## SUPPLIED MATERIAL
────────

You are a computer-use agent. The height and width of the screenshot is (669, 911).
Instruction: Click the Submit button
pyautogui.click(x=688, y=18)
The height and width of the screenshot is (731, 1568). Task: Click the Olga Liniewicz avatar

────────

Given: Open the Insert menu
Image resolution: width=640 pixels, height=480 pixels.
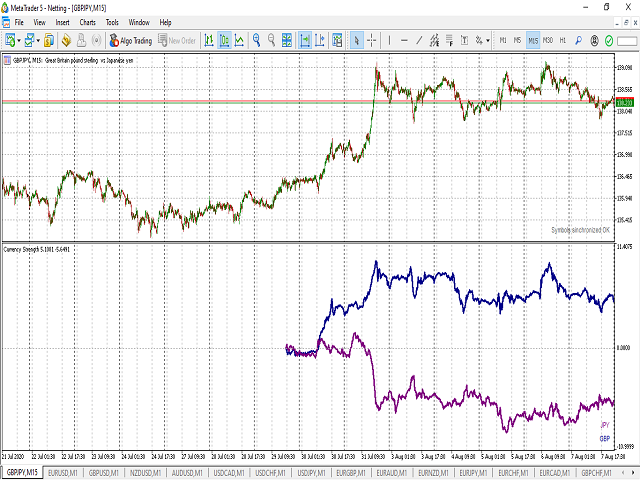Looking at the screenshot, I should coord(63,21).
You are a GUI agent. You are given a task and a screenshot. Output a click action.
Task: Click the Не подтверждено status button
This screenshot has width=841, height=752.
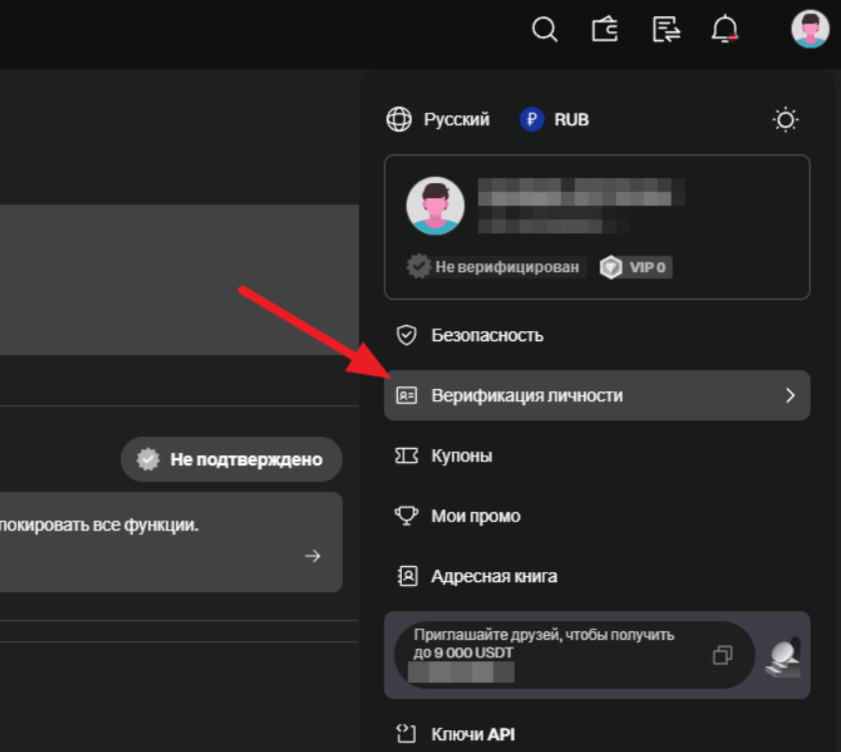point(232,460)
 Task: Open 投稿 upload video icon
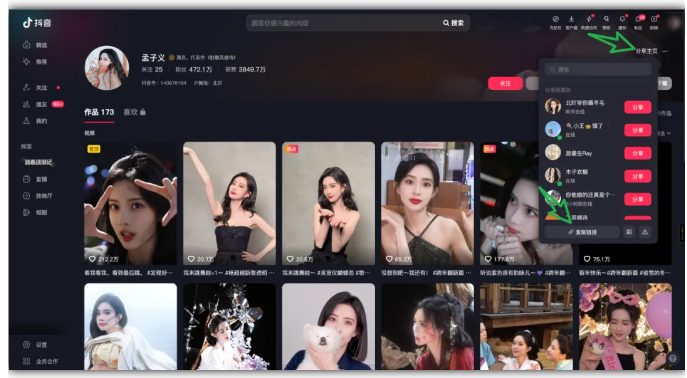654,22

────────

## YOUR TASK
List each line in the entries above that contains the word "agent", copying every such line in full.

## EXERCISE SOLUTION
You are a computer-use agent. The height and width of the screenshot is (669, 911).
You are a GUI agent. You are given a task and a screenshot. Output a click action.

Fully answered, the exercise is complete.